A 05 Photo Of The Mexican Man Sealed A Plea Deal That Freed Him Last Week

RALEIGH - A Raleigh-based Drug Enforcement Administration agent had a 
Mexican suspect put on a sombrero and hold a Mexican flag and then 
took his picture, the suspect's attorney said.

The defense attorney, Jeff Cutler, said a prosecutor and law 
enforcement officers confirmed the existence of the 2005 photograph 
of Jorge Hernandez-Villalvazo during a pretrial meeting last week. 
Within minutes, the prosecutor offered a plea deal, avoiding a trial 
and freeing Hernandez-Villalvazo.

Cutler said the disclosure of the photo "was the driving force behind 
that plea deal." Hernandez-Villalvazo left the Wake County jail 
Friday, two years after his initial arrest on a charge of conspiring 
to traffic cocaine. "They humiliated him," Cutler said.

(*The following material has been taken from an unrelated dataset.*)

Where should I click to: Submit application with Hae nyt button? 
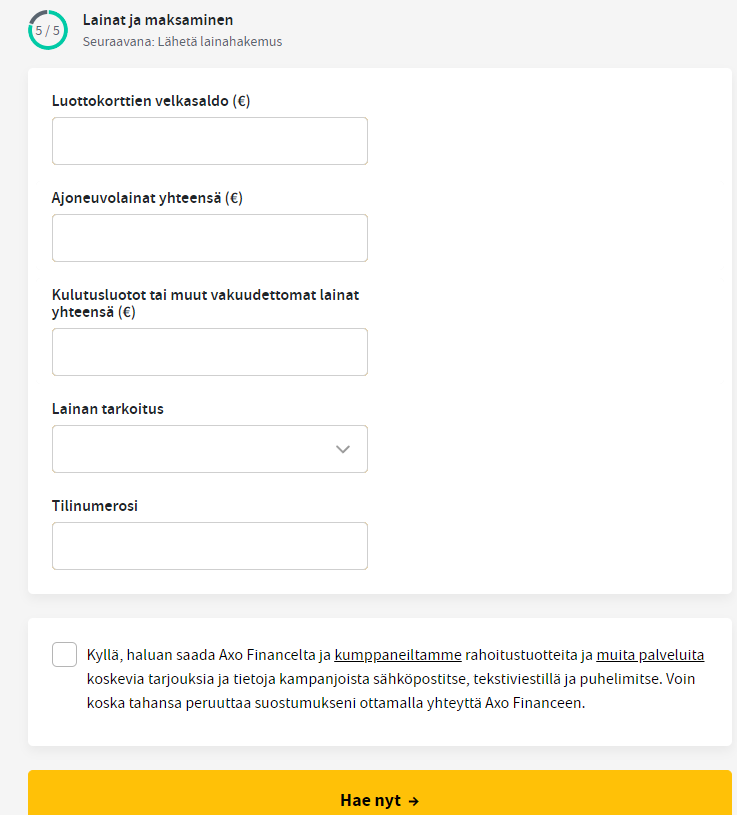[380, 793]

Wake District Attorney Colon Willoughby, whose office handled the 
case, said taking the photo was a mistake. "It shouldn't have 
happened," he said. DEA officials on Wednesday would not identify the 
agent or release the photo. "DEA is looking further into the matter," 
spokeswoman Ruth Porter-Whipple said from Atlanta.

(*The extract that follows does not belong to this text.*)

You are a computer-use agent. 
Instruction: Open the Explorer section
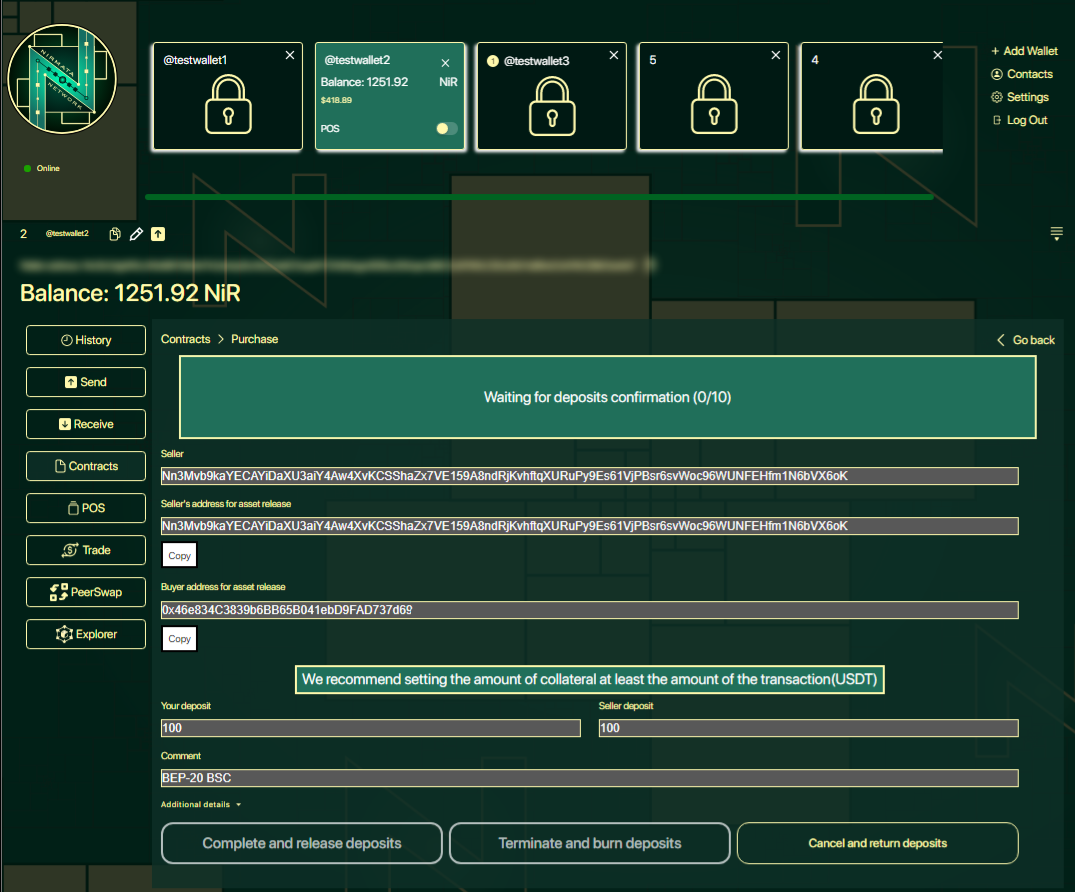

The incident took place shortly after the arrest of 
Hernandez-Villalvazo, 41, in April 2005. Hernandez-Villalvazo, a 
native of Mexico who has permanent U.S. residency, had been living in 
the Zebulon area and buying cars that he took to Mexico to sell, Cutler said.

A Wake County sheriff's detective, working alongside DEA agents as 
part of a task force that tackles large-scale drug-trafficking 
networks in the Raleigh area, headed the investigation that ensnared 
Hernandez-Villalvazo. The investigation relied on court-ordered 
wiretaps of several phone lines. Hernandez-Villalvazo was one of 
seven defendants arrested. Two others have pleaded guilty and are 
willing to testify, according to court records. Three are still at 
the Wake County jail awaiting trials. One other, Noe Mendoza Ramirez, 
has been released pending his trial, although his attorney, James 
Bell, suspects he returned to Mexico.

No cocaine was ever seized from Hernandez-Villalvazo, Cutler said. He 
said his client turned down a previous plea deal for a three-to 
four-year prison sentence because he was innocent.

Cutler's client had told him about the picture shortly after his 
arrest, but Cutler said he had been dubious. He recently asked the 
investigators whether his client's claims were true.

Cutler arrived at a pretrial meeting last Thursday thinking he was 
there to discuss evidence. He sat down with Deborah Shandles, the 
Wake County prosecutor in charge of the case, and the lead 
investigators from the DEA and Wake County Sheriff's Office.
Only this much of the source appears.